Eager Lenders Spurring Health-Care Deals

Bankers like the health-care industry for one simple reason: no matter what happens to the economy, people get sick. So far this year, the industry has raised more than $10 billion in syndicated loans, according to Securities Data Co. But one sector of the industry in particular, long-term care, is drawing bankers' attention for an equally simple reason: the baby boomers are getting old. Nursing homes, assisted-living facilities, and other health-care facilities and services for the aged are being snapped up at a record pace as a wave of consolidation hits an industry still largely made up of small regional chains and independent operations. Bankers say they held off on lending to the sector until last year's round of Medicare and Medicaid reform was resolved, since the two pay for most long-term-care patients. But now, they are climbing over each other to get to the key buyers. "From a financing standpoint, it's clear that as of the moment, the principal financing opportunities are being driven by strategic business M&A," said Douglas Braunstein, managing director and head of the health- care group at Chase Manhattan Corp. "And the most active sector from a strategic M&A perspective has been, generally, the health-care services side, and particularly as of late, long-term care." Witness one of the first megadeals in long-term care, brought to market this month: The leveraged buyout of Multicare Companies by LBO sponsor firms Cypress Group and Texas Pacific Group, in conjunction with Genesis Health Ventures, for which Citicorp, First Union Corp., Mellon Corp., and NationsBank led a $1.48 billion credit. "It's a consolidation play, basically," said Marijane Boyle, head of the health-care finance group at First Union Capital Markets. "You get regional dominance that allows you to contract to get synergies on both a purchasing and an administrative basis."

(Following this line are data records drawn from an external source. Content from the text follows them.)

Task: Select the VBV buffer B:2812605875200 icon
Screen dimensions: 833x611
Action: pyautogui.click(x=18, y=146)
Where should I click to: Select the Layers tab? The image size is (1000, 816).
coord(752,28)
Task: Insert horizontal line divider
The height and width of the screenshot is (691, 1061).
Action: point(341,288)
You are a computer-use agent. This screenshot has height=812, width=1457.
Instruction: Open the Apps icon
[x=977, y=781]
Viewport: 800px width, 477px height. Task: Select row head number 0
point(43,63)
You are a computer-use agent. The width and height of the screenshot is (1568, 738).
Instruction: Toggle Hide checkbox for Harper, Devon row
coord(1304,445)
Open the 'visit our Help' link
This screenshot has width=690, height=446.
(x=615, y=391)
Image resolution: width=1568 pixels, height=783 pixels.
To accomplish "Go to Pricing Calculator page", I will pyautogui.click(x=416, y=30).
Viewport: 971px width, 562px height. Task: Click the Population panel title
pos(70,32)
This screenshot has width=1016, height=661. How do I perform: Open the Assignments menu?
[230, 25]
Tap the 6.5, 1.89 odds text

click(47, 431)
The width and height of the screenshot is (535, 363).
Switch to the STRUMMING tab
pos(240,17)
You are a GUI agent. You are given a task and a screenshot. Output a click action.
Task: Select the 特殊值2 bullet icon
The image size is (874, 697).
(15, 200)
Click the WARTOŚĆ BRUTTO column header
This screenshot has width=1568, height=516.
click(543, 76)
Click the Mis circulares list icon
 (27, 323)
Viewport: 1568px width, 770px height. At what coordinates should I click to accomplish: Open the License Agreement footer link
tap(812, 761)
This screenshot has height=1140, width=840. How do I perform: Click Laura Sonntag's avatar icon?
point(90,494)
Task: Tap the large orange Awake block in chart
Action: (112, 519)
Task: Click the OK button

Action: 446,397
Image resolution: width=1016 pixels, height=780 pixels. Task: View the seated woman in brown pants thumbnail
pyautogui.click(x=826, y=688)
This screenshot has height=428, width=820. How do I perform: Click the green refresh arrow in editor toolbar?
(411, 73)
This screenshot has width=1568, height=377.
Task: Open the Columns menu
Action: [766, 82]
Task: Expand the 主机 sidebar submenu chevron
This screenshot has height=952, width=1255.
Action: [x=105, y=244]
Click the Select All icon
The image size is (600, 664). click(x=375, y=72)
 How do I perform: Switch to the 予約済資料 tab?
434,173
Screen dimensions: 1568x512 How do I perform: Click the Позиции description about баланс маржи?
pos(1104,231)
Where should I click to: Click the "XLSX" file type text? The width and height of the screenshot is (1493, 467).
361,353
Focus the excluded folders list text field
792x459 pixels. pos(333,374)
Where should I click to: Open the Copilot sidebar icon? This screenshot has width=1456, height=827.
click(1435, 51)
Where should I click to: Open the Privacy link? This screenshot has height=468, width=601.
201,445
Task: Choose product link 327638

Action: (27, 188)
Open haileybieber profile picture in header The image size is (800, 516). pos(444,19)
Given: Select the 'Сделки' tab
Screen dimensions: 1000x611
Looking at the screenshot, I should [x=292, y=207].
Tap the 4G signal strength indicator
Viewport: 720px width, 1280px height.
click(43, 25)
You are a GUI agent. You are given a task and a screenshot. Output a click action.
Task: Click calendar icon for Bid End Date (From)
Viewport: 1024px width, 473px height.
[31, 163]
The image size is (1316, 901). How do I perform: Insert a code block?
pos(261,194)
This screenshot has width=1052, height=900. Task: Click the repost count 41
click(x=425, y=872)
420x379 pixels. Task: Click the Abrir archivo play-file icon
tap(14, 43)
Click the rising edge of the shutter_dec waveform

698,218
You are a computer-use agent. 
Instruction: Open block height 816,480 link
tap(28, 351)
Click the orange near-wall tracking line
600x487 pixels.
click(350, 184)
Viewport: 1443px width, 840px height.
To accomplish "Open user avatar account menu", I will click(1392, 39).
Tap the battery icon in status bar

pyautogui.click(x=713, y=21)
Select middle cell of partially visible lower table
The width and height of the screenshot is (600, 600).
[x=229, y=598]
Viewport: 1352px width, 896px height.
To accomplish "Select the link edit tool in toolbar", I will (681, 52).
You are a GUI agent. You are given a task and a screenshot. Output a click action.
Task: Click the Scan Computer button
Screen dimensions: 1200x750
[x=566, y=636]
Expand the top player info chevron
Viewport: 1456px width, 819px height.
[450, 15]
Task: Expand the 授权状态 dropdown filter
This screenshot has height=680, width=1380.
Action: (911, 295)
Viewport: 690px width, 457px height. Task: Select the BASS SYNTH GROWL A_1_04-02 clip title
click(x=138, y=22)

The pairing of financial buyers, like Cypress and Texas Pacific, with strategic buyers such as Genesis, is a pattern likely to repeat in long- term-care deals this year, said bankers.

Indeed, another such pairing, between GranCare Inc. and Apollo Management LP for the $1.78 billion acquisition of Living Centers of America, will be financed in a $1.3 billion one-stop-shopping deal led by Chase. "It's among our best examples of one-stop shopping. We are advising GranCare on the M&A front, and we're providing them with financing, leading both the high-yield and bank financing, and helping provide them with access to the private equity market, working to put GranCare together with Apollo," said Mr. Braunstein.

Banks are also finding financing opportunities among hospitals, with some of the year's largest credits financing acquisition of for-profit hospital chains.

Indeed, with the largest for-profit hospital chain in the country, Columbia/HCA, controlling only about 5% of the hospital beds, bankers say continued consolidation is inevitable. But that doesn't mean lending to the four or five largest hospital consolidators will be easy. "There's plenty of opportunities for acquisitions, but not necessarily acquisition finance, because (large hospital companies) have a multibillion-dollar line of credit which they can use, and they have tremendous cash," said James Emslie, managing director and group head of BankAmerica Corp.'s health-care group.

Services and products other than loans are the real key to financing hospitals now, said Mr. Emslie. "The whole way our game is played right now is really on idea generation," he said. "The way you're really going to install credibility in the relationship with the CEO or CFO of the company is to give them additional value besides just renting money to them."